Wound healing and anti-inflammatory gene sets are increased between baseline and reperfusion in NMP-conditioned livers but not control livers. (a) Gene expression changes between baseline and reperfusion were determined for 13 control and 10 NMP benchmark criterion DBD livers. The Venn diagram indicates the numbers of shared and unique DEGs with increased expression at the time of reperfusion compared with baseline. GO biological pathways that are unique to the control group, unique to the NMP group, and common to both groups are listed. (b) Gene expression at the time of reperfusion was measured by NanoString in 13 control and 10 NMP benchmark criterion DBD livers.
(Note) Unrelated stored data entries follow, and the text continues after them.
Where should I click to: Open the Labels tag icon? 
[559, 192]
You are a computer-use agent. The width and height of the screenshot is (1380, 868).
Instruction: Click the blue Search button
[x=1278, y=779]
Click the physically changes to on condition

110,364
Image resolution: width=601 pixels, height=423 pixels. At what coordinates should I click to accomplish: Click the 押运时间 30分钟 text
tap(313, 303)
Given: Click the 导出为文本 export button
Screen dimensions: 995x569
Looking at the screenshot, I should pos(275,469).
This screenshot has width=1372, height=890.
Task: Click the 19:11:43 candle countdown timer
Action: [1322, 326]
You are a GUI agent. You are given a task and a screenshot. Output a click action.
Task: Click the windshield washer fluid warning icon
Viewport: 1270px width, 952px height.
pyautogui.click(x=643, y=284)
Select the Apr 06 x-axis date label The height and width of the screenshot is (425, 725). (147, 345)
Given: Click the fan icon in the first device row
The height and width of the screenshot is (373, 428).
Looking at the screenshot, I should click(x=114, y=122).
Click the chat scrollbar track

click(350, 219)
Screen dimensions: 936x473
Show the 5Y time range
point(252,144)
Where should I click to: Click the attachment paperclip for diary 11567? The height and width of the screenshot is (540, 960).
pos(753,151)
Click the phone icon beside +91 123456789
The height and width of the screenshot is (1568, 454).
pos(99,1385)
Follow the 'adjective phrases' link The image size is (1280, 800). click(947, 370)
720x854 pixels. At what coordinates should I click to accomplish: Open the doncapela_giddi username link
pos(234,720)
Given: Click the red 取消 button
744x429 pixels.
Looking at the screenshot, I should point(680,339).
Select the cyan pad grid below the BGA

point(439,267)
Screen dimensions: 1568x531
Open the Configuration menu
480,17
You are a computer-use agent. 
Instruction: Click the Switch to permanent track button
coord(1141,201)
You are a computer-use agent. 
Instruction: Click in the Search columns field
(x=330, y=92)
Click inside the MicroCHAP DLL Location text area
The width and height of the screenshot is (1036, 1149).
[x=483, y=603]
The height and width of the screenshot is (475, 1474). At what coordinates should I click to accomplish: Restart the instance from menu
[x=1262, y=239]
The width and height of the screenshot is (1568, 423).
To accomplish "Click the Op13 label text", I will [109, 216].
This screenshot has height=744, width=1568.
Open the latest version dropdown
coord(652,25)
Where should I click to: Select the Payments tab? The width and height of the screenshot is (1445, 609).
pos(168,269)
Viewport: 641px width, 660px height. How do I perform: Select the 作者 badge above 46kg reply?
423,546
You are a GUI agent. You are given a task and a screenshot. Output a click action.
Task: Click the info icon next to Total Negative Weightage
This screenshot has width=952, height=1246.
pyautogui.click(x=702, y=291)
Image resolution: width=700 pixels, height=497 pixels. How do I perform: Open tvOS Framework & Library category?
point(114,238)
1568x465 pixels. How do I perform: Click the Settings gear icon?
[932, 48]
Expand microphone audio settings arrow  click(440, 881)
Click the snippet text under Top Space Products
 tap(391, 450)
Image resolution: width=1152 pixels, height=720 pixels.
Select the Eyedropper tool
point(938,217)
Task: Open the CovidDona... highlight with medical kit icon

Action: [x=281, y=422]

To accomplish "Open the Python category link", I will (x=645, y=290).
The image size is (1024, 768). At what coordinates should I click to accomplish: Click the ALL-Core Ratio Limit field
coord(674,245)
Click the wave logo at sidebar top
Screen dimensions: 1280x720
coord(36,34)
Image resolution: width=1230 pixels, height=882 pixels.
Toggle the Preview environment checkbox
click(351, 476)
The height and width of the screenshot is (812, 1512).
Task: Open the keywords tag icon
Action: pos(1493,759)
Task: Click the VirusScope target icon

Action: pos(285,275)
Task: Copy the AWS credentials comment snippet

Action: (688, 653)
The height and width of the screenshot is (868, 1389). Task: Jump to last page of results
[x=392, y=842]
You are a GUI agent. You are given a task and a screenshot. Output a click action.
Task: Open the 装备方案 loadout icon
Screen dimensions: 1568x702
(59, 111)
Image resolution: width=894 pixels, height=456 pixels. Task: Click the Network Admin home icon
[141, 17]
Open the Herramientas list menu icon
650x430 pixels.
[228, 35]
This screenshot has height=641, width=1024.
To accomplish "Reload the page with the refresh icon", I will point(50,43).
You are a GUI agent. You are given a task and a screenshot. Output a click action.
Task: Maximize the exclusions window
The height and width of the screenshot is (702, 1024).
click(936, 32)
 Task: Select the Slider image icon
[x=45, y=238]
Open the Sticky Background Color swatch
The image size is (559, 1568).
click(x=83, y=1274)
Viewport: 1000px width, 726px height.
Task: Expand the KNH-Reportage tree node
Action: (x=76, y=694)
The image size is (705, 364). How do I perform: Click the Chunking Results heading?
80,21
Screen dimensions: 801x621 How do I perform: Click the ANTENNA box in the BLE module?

Differently expressed genes were defined by log₂ fold-change ≥ 1 or ≤ -1 and p value ≤ 0.05. Ten genes were increased in NMP livers relative to control, SCS livers and 25 genes were decreased (see supplemental Fig. 1). Pathway analysis was done in ENRICHR and the most highly significant GO biological pathways were determined. GO biological pathways increased in control, SCS livers are shown in red and those increased in NMP livers are shown in blue. Bars represent the Benjamini-Hochberg adjusted p value. Abbreviations: DBD, donation after brain death; DCD, donation after cardiac death; DEG, differently expressed gene; GO, gene ontology; NMP, normothermic machine perfusion; SCS, static cold storage.

Fig. 5

Inflammatory gene expression has greater increases in post-NMP and transplant reperfusion biopsies from DCD livers versus DBD livers. Gene expression changes between post-NMP and transplant reperfusion were determined by NanoString for liver biopsy samples from each of the four donor groups: 10 BM DBD, 10 BM DCD, 6 OSBM DBD, and 8 OSBM DCD. DEGs were defined by log₂ fold-change ≥ 1 or ≤ -1 and p value ≤ 0.05. (a, b) Volcano plots show unique and shared inflammatory DEGs in solid and open red, respectively, and unique and shared wound healing and anti-inflammatory DEGs in solid and open blue. The horizontal dotted line on each volcano plot is p value = 0.05. The two vertical dotted lines are log₂ fold-change − 1 and 1. (c) Venn diagrams indicate numbers of shared and unique DEGs when comparing DBD to DCD livers. Abbreviations: BM, benchmark criterion; DBD, donation after brain death; DCD, donation after cardiac death; DEG, differently expressed gene; NMP, normothermic machine perfusion; OSBM, outside benchmark criterion.

Fig. 6

At the time of reperfusion, SCS and NMP livers express distinct transcript profiles. Gene expression at the time of reperfusion was measured by NanoString in 13 livers from control BM DBD donors and all 34 NMP livers. DEGs were defined by log₂ fold-change ≥ 1 or ≤ -1 and p value ≤ 0.05. (a) The heatmap illustrates the 12 genes with increased expression in control livers and 16 genes with increased expression in NMP livers. (b) The PCA plot shows separation between control SCS and NMP livers but not between the 4 NMP groups. Abbreviations: BM, benchmark criterion; DBD, donation after brain death; DCD, donation after cardiac death; NMP, normothermic machine perfusion; PCA, principal component analysis; OSBM, outside benchmark criterion; SCS, static cold storage.